The 2003 Chengkung earthquake has been debated because of inconsistent fault slips determined by seismic and geodetic observations. A pure thrust fault plane solution has been estimated by seismic waveform inversions form the mainshock and its major aftershocks; however, thrust slips with obvious northward horizontal motions are necessary to interpret GPS co-seismic deformation. Based on individual observation, its implication can be dramatically different. In this study, near source dense seismic array and continuous GPS observations were employed to examine the spatial-temporal variation of fault slip of this earthquake. And average rupture properties of major aftershocks were determined by stress inversion of earthquake mechanisms.
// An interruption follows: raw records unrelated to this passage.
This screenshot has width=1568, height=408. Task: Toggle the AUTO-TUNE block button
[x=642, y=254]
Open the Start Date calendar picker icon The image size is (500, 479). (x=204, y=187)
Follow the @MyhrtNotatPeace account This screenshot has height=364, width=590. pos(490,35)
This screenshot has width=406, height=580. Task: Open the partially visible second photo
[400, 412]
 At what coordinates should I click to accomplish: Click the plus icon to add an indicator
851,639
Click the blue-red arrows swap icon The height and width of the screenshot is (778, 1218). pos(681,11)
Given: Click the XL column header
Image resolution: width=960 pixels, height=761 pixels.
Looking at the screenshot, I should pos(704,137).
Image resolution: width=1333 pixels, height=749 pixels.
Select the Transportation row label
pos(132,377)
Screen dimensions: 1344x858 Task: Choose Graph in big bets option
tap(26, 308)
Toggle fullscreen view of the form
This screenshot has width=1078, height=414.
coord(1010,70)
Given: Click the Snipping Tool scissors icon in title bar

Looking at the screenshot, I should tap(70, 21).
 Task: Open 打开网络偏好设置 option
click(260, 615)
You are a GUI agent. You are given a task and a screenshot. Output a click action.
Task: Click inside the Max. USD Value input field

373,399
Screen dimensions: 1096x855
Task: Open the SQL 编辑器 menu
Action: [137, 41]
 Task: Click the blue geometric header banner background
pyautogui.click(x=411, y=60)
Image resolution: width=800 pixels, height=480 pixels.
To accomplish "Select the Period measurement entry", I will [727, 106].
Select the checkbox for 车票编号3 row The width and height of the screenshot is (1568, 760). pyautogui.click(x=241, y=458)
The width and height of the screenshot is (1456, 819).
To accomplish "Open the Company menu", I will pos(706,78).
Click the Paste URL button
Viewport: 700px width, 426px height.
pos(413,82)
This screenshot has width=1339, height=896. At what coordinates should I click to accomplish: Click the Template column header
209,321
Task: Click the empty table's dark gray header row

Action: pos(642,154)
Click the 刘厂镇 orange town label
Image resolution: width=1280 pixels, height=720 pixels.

Based upon strong motion observations, the near source two-dimensional ground motions were reconstructed from 54 free-field strong motion records with epicenter distances of less than 60 km. The reconstructed two-dimensional snapshots provide the visualization for seismic wave propagations near the source region. Based on the reconstructed seismic wave-fields, numerical modeling results confirmed that the dominant seismic energy of mainshock was released from a thrust fault slip and the same as its major aftershocks from stress inversions. No obvious seismic energy was released by some strike-slip type events. Observations from creepmeter and continuous GPS showed limited co-seismic deformations and obvious after-slips near the earthquake fault. The integrated analysis provided unique information to understand the quasi-static fault slips of an earthquake sequence. In this study, a model of sudden thrust slip with a horizontal creeping movement fault system has been proposed to interpret the rupture behavior of the Chengkung earthquake. During the process, the seismic energy was released from a thrust type fault rupture and following some strike-slip type slow fault movements. If the thrust slip is the nature of faulting in the Longitudinal Valley during major earthquakes, it should be significant to seismic hazards, source physics and its tectonic implications. However, the detailed horizontal creeping cannot be resolved by seismometers and low sampling rate GPS observations, presently. To completely understand the quasi-static faulting behavior of an earthquake, the installations of a high sampling rate strainmeter and continuous GPS monitoring near a fault are necessary.